Sprawiedliwość Kargulowej!
25 marca, 2021Jakiś pan (nie wiem czy go aby nie obrażam) wypowiedział się o panu prezydencie brzydko, ba gdyby tylko brzydko, to pół biedy, ale ów pan (niech mu tam będzie) ocenił stan umysłowy głowy państwa. Ocena ta, najoględniej rzecz ujmując, nie mogła zachwycić prezydenta Dudy.

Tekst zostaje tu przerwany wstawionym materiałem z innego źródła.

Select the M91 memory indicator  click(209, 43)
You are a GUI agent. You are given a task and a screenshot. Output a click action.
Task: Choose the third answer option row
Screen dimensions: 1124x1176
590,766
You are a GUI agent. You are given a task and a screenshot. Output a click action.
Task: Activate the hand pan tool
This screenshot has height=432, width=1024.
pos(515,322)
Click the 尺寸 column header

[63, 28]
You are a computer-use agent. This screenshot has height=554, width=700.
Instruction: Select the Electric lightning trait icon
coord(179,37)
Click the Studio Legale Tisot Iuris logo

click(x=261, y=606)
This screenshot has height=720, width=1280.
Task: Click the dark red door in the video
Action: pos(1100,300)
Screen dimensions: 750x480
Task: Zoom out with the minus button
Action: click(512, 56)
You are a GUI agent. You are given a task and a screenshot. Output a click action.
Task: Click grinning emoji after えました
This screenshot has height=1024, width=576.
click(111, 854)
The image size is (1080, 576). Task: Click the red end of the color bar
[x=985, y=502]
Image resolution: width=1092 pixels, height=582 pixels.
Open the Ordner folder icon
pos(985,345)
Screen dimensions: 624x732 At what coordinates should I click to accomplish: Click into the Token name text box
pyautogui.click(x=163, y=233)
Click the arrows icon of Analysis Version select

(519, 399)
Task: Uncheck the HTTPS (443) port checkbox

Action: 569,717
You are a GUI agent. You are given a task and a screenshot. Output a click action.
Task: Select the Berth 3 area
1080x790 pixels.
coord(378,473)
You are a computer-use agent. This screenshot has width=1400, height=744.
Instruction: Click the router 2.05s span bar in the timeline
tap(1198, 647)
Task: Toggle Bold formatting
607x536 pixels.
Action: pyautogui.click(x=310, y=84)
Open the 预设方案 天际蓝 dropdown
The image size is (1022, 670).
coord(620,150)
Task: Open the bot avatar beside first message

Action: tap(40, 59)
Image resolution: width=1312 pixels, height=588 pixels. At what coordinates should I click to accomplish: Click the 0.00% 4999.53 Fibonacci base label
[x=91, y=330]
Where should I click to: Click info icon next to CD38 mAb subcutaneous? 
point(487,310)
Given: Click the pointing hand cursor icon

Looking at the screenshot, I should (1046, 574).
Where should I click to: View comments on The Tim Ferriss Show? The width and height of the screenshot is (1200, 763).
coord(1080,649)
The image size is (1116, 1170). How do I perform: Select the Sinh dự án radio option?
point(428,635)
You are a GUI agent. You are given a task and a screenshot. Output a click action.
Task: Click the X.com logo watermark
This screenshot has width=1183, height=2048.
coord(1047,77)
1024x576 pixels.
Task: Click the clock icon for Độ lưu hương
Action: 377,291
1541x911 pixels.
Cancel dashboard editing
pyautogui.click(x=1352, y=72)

Do akcji wkroczył prokurator, bo na obrazę głowy państwa paragraf w kodeksie karnym stoi jak byk. Nie, wcale nie wprowadzili go siepacze z PiS-u, ale jak najbardziej cywilizowane i ponad wszystko europejskie ezLD. O ile dobrze pamiętam z tego paragrafu odpowiadali Wojciech Cejrowski (ten co świeci bosymi stopami po oczach) oraz sp. Andrzej Lepper (ten co w Sejmie krzyczał: „Wersalu tutaj nie będzie” i się grubo pomylił, bo za jego życia jeszcze był). Obaj obrazili Aleksandra Kwaśniewskiego więc oczywiście karę ponieśli jak najbardziej zasłużoną, szkoda tylko że – ku uciesze gawiedzi – nie trafili na szafot. Tymczasem ten pan, o którym mowa na wstępie, obraził prezydenta Dudę…Czy szanowny czytelnik już „łapie” ten jakże ważny niuans? „Gdy Kali ukraść krowę, to być dobrze, ale jak Kalemu ukraść krowę, to być źle” – że posłużę się tym, mało co dzisiaj poprawnym politycznie cytatem. I patrzcie ludzie co się teraz dzieje, nikt nie znał człowieka (no może niewielu) i wystarczyło, że zabawił się w lekarza-psychiatrę i usłyszał o nim cały postępowy świat. Także droga do międzynawowej sławy wiedzie nie przez wertepy i wyboje, ale przez celnie rzuconą diagnozę. Czy oby tylko prawdziwą? Teraz trzeba to jeszcze udowodnić…Ale jak się jej nie udowodni, to też będzie dobrze, bo jak mawiała stara Kargulowa: Sąd sądem, ale sprawiedliwość musi być po naszej stronie.